■ **What is needed**
Return each of the rows below word for word, leaving nothing out and changing nothing.
## start Stored records
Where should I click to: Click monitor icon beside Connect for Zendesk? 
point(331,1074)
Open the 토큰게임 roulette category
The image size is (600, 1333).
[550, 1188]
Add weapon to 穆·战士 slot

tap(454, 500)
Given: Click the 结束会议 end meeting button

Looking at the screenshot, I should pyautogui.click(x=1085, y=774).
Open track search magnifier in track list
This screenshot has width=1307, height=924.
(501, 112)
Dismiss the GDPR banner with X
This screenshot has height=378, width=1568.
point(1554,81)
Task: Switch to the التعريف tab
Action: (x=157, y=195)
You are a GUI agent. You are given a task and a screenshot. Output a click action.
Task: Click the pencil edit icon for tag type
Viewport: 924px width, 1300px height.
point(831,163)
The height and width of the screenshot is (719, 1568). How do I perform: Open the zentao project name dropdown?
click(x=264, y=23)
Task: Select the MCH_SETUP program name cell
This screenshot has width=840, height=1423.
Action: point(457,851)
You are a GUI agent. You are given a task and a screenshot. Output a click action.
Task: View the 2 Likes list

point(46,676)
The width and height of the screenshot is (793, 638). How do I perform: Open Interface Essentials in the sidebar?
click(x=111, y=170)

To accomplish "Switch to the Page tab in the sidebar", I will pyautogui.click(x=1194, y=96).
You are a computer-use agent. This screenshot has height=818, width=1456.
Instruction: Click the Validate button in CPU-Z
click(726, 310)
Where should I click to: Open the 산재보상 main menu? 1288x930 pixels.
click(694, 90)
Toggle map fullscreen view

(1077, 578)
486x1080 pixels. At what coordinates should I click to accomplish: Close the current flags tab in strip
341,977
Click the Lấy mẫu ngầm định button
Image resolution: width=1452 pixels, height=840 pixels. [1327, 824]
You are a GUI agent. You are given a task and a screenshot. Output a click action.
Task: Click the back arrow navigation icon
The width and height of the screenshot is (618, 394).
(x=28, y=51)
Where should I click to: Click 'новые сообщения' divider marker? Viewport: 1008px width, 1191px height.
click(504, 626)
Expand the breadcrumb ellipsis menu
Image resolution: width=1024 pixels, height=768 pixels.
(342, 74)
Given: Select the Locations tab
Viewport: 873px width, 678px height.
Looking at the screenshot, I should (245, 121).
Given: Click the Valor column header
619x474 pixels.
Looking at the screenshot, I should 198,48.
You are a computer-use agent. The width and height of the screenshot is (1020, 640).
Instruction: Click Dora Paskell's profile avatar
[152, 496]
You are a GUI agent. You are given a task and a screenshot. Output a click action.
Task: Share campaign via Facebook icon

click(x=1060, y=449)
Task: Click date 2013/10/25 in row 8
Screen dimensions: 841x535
## end Stored records
■ **Reply to the exercise**
Where should I click to: Click monitor icon beside Connect for Zendesk? 
point(331,1074)
Open the 토큰게임 roulette category
The image size is (600, 1333).
[550, 1188]
Add weapon to 穆·战士 slot

tap(454, 500)
Given: Click the 结束会议 end meeting button

Looking at the screenshot, I should pyautogui.click(x=1085, y=774).
Open track search magnifier in track list
This screenshot has width=1307, height=924.
(501, 112)
Dismiss the GDPR banner with X
This screenshot has height=378, width=1568.
point(1554,81)
Task: Switch to the التعريف tab
Action: (x=157, y=195)
You are a GUI agent. You are given a task and a screenshot. Output a click action.
Task: Click the pencil edit icon for tag type
Viewport: 924px width, 1300px height.
point(831,163)
The height and width of the screenshot is (719, 1568). How do I perform: Open the zentao project name dropdown?
click(x=264, y=23)
Task: Select the MCH_SETUP program name cell
This screenshot has width=840, height=1423.
Action: point(457,851)
You are a GUI agent. You are given a task and a screenshot. Output a click action.
Task: View the 2 Likes list

point(46,676)
The width and height of the screenshot is (793, 638). How do I perform: Open Interface Essentials in the sidebar?
click(x=111, y=170)

To accomplish "Switch to the Page tab in the sidebar", I will pyautogui.click(x=1194, y=96).
You are a computer-use agent. This screenshot has height=818, width=1456.
Instruction: Click the Validate button in CPU-Z
click(726, 310)
Where should I click to: Open the 산재보상 main menu? 1288x930 pixels.
click(694, 90)
Toggle map fullscreen view

(1077, 578)
486x1080 pixels. At what coordinates should I click to accomplish: Close the current flags tab in strip
341,977
Click the Lấy mẫu ngầm định button
Image resolution: width=1452 pixels, height=840 pixels. [1327, 824]
You are a GUI agent. You are given a task and a screenshot. Output a click action.
Task: Click the back arrow navigation icon
The width and height of the screenshot is (618, 394).
(x=28, y=51)
Where should I click to: Click 'новые сообщения' divider marker? Viewport: 1008px width, 1191px height.
click(504, 626)
Expand the breadcrumb ellipsis menu
Image resolution: width=1024 pixels, height=768 pixels.
(342, 74)
Given: Select the Locations tab
Viewport: 873px width, 678px height.
Looking at the screenshot, I should (245, 121).
Given: Click the Valor column header
619x474 pixels.
Looking at the screenshot, I should 198,48.
You are a computer-use agent. The width and height of the screenshot is (1020, 640).
Instruction: Click Dora Paskell's profile avatar
[152, 496]
You are a GUI agent. You are given a task and a screenshot. Output a click action.
Task: Share campaign via Facebook icon

click(x=1060, y=449)
Task: Click date 2013/10/25 in row 8
Screen dimensions: 841x535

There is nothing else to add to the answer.